◆ **Directives**
A. Render this sentence from the column on Aboriginal awareness in Spanish: "Please take note of the singular use of the word culture."
B. Carry on the column on Aboriginal awareness past its final sentence.

◆ **Document passage**
——————

ABORIGINAL AWARENESS

Your Workplace and Aboriginal Diversity


Aboriginals have been studying our various cultures for 500 years.
If we want more of them in our workplaces, maybe we should return the compliment

BY Robert Laboucane
President
Ripple Effects Ltd.

Editor’s Note: The following is the eighth in our series of columns designed to improve awareness of Aboriginal issues. They stem from an APEGGA goal to increase Aboriginal representation in the engineering, geological and geophysical professions. Check The PEGG Online for earlier stories in the series.

Here are two questions I hear a lot. “Robert, can you teach us about Aboriginal culture?” And, “Do you teach cross-cultural awareness?”

Please take note of the singular use of the word culture. More on that later.

Aboriginal peoples have being studying the cultures of North America’s newcomers for 500 years. They speak your language. They know your religion, political systems, laws and justice systems, education requirements, decision-making processes, business ethics and morality expectations. And they participate in a multitude of your ceremonies — Halloween, St. Patrick’s Day, Christmas and Easter.

Consider what you know — better yet, what you don’t know. Do you know how Aboriginal people celebrate the holy season? Have you ever had the good fortune of being invited to a sweat lodge ceremony? Have you ever been smudged? Visited a powwow?

Have you joined Aboriginals in celebrating International Aboriginal Awareness Day, their national holiday, celebrated every year on June 21?

If not, I suggest you’re missing many opportunities to learn about others — and find out how much others have already learned about you.

I hear stereotypical comments, too. “Those Indians are always late for meetings.” “Why hire these people when we know they will never stay? It seems they have no sense of loyalty. What’s the matter with these people?”

——————

[Dataset excerpt]
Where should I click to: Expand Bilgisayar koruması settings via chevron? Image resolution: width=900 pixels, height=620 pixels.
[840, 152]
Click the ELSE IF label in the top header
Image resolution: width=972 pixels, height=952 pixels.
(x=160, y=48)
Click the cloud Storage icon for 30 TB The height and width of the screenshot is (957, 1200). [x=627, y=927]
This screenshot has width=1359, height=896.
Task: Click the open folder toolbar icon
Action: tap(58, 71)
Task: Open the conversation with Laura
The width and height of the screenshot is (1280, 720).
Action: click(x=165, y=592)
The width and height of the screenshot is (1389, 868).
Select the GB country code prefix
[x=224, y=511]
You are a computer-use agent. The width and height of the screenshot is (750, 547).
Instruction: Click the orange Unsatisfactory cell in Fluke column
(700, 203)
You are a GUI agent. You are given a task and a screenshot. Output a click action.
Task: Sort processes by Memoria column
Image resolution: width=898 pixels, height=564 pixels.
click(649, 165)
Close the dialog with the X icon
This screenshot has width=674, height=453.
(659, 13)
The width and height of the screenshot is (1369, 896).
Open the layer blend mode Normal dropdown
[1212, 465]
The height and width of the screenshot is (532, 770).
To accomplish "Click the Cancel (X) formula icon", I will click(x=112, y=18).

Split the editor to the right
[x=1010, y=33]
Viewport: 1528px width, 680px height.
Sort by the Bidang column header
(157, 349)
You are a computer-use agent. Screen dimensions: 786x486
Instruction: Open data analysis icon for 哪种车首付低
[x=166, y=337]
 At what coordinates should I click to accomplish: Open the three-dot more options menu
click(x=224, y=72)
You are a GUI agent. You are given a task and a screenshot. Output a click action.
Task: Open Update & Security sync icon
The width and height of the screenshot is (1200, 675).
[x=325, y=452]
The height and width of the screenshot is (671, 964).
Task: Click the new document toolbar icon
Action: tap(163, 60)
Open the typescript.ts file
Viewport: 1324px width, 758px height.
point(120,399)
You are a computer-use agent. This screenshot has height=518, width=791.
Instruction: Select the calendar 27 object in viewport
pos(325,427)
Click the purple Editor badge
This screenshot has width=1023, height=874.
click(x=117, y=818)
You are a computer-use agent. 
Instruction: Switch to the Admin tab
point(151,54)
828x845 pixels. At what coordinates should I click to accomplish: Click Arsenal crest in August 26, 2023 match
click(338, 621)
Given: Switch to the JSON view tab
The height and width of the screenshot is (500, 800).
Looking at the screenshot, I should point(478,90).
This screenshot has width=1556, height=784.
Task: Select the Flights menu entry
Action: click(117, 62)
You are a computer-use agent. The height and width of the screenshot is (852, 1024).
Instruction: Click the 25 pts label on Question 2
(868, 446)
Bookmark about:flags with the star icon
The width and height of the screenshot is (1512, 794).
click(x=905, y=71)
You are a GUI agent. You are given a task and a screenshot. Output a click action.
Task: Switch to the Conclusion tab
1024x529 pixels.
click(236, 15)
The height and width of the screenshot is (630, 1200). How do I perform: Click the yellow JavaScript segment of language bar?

——————

◆ **Replies**
A. Por favor, tome nota del uso singular de la palabra cultura.

B.
By now the emphasis should be on non-Aboriginal people to learn more about Aboriginal people. There’s no better way to dispel the myths and correct the misinformation that have led to negative stereotypes.

Changing a community’s paradigm about some of its fellow citizens, however, can be a daunting task. If you haven’t started, there’s no time like the present, is there?

Which Culture Is That?
Government and private sector employers frequently ask me to explain cultural issues. My response goes like this: which culture would you like to learn about? Usually by now the employers look pretty puzzled, because they don’t understand that within Aboriginal communities in Canada, there are literally hundreds of cultures.

There are 53 separate and distinct languages and well over 200 dialects. Think of the words Aboriginal or native in the same context as European or Asian. These are terms referring to a great number of very diverse and distinct cultures from a particular geographical region.

The opposite of assimilation is separation, and that is precisely what the Aboriginal people of Canada have endured for some 300 years.

Integration and even adaptation to the workplace environment are perfectly acceptable. However, with all the work being done by employers to diversify their workforce and take a visible stand against racial discrimination, there’s a corollary question I have to ask.

Here it is: What are employers doing to prepare their workplaces for the arrival of Aboriginal employees?

I often hear, “Pull up your bootstraps, forget all the historical garbage, just get to work everyday, fit in, do what we do and all will be just fine in your life and mine.” That is simply not the reality of the workplace today, and rightly so. Giving up who you are to become a part of something else is a medieval concept, and even newcomers to Canada won’t accept that drivel.

Tapping into the Aboriginal labour market to attract qualified candidates is not the same as your typical mainstream search for staff. The training needed for recruiters and hiring managers is different, when it comes to interviewing Aboriginal candidates and judging their merit. Also critical is properly preparing the workplace to improve retention rates, should these candidates be deemed qualified.

In the Job Market
With 50,000 Aboriginal students in post-secondary classes and 4,000 of them graduating right now, what are employers doing to position themselves to be considered by these highly qualified candidates? Between 1996 and 2006, the Aboriginal population grew by 45 per cent, and the Métis population increased a whopping 91 per cent in the last five years alone.

There are many potential workers within these numbers, and it’s time you, your companies and our governments took notice.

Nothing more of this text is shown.